尿漏れ・頻尿は骨盤底筋トレーニングで治す
すべての画像を見る(全7枚)尿漏れを自覚したらすぐにでも試したいのが「骨盤底筋トレーニング」。腟と肛門を意識して締め骨盤底の筋肉を鍛える運動で、有効性が認められており女性の尿失禁治療の第一選択として推奨されています。セルフケアでよくならなければ女性泌尿器科か内科を受診しましょう。尿検査による病気の鑑別診断も重要です。
「骨盤底筋トレーニング」によって骨盤底筋の量が増えると、腹圧がかかったり、急に尿意を催したときに骨盤底筋をキュッと締めて尿を止め、尿意を抑えることができるようになるため、腹圧性尿失禁、過活動膀胱(切迫性尿失禁)のいずれにも有効です。軽症のうちに始め習慣化を。2、3か月続ければ効果を実感できるでしょう。
下記で紹介する基本の骨盤底筋トレーニングは、おなかに力を入れないように意識しながら行ってください。各1セット5回。ライフスタイルに合わせて毎日の生活に取り入れましょう。
●夜寝る前、朝起きたときに「寝ながらできるトレーニング」
1:あおむけになり、膝を立てる。
2:手をおなかに置き、腹筋や骨盤が動かないように意識しながら、腟と肛門をキュッと締める。
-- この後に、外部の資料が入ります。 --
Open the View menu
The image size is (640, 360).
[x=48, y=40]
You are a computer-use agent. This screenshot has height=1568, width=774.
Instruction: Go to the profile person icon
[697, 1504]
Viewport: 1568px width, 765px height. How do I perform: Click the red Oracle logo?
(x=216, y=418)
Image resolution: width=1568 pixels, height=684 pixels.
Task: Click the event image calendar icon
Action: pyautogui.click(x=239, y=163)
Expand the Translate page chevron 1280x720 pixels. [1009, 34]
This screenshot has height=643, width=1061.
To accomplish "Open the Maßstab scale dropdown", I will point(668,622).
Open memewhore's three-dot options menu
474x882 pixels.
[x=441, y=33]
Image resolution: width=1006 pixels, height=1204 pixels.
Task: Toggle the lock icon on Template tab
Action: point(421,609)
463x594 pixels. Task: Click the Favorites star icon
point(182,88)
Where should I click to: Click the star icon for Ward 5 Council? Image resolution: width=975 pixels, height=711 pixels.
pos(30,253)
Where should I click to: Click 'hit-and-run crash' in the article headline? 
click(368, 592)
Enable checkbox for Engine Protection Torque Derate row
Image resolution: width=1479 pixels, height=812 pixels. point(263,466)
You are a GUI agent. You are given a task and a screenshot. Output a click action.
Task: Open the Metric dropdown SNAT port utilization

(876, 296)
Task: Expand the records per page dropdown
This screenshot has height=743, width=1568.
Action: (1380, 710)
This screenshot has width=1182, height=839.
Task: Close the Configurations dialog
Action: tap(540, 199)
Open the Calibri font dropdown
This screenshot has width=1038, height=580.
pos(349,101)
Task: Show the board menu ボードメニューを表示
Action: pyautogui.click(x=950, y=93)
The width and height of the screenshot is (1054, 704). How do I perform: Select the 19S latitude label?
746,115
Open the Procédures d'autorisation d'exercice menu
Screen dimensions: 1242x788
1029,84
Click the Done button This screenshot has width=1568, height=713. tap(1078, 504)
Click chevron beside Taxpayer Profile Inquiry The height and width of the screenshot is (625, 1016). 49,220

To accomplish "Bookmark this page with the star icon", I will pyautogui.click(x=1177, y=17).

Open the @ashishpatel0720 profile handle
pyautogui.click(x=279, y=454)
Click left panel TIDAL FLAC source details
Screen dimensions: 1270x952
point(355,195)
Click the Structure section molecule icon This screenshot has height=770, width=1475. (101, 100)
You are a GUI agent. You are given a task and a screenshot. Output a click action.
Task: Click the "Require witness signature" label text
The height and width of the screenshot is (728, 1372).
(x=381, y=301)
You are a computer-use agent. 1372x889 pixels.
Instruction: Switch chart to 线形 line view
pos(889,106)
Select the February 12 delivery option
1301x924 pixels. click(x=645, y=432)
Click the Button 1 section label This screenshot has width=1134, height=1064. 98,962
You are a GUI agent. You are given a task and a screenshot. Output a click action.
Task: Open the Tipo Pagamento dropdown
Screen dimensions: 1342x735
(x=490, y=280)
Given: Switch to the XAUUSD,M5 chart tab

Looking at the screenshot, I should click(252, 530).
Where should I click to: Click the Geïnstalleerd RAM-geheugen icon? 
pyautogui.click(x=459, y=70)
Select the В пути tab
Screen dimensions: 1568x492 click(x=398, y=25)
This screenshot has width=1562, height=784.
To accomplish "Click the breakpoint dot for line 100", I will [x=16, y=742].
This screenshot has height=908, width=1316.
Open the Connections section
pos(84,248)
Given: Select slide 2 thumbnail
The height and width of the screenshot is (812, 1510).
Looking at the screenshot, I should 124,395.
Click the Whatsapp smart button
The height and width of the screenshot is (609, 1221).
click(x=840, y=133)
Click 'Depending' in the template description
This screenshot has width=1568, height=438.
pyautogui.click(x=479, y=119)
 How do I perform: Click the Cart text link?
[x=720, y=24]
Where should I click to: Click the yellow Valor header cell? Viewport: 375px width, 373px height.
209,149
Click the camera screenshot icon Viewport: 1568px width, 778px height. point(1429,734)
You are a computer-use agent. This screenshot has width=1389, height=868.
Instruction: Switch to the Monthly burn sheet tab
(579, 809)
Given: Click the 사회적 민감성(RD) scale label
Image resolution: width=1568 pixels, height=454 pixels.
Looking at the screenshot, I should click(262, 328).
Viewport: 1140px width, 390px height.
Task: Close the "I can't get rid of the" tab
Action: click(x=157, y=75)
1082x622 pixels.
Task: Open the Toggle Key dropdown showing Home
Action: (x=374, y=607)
3:息を吐きながら、4~5秒かけて腟と肛門を胃の方向に吸い込むようなイメージで引き締める。
4:息を吸って力を抜き、リラックスする。
●電車の座席で、テレビを見ながらなど「座ってできるトレーニング」
1:姿勢を正してイスに座る。
2:おなかが動かないように意識しながら、腟と肛門をキュッと締める。
3:息を吐きながら、4~5秒かけて腟と肛門を胃の方向に吸い込むようなイメージで引き締める。
4:息を吸って力を抜き、リラックスする。
●家事の合間に「立ちながらできるトレーニング」
1:背筋を伸ばし、姿勢よく立つ。
2:おなかとおしりに手を当て、おなかとおしりが動かないように意識しながら、腟と肛門をキュッと締める。
3:息を吐きながら、4~5秒かけて腟と肛門を上方向に持ち上げるイメージで引き締める。
4:息を吸って力を抜き、リラックスする。
※ 参考:「トイレが近い」人のお助けBOOK(関口由紀 監修)
尿トラブル改善の生活習慣
水分の摂り方、膀胱訓練など日常で取り入れられる対策もあります。
●コーヒーや炭酸飲料を控え水分を摂りすぎない
頻尿が生活に支障を来す場合は、まず水分を摂りすぎていないかをチェックしましょう。とくに運動量が多くなければ夏は2リットル、春秋は1.5リットル、冬は1リットルの水分摂取で十分です。夜間頻尿のある人は寝る前3時間は飲むのを控えましょう。
水分補給としての飲料には常温の水かぬるま湯が適しています。カフェインを含む紅茶、コーヒー、緑茶には利尿作用があり、冷たい飲み物や柑橘系のジュース、アルコール飲料、炭酸飲料は膀胱を刺激して夜間尿を増やす原因となります。嗜好品の飲料は1日1、2杯程度に止めておきましょう。
●膀胱訓練で尿意を我慢。背筋を伸ばし大股で歩く
骨盤底筋トレーニングに尿意を我慢する膀胱訓練を合わせるとより効果的です。尿が少ししかたまっていない状態で排尿を繰り返すと、膀胱がますます敏感になり頻尿を悪化させるからです。尿意を催したら5分間我慢しましょう。その時間を徐々に長くし、トイレの間隔が2、3時間空くようになれば外出も安心です。
姿勢も重要です。猫背になると骨盤底が水平になって腹圧が直接骨盤底にかかり、尿が漏れやすくなります。背筋を伸ばしおなかを引っ込めたよい姿勢を意識し、さらに大股で歩くと骨盤を支える筋肉も強化されます。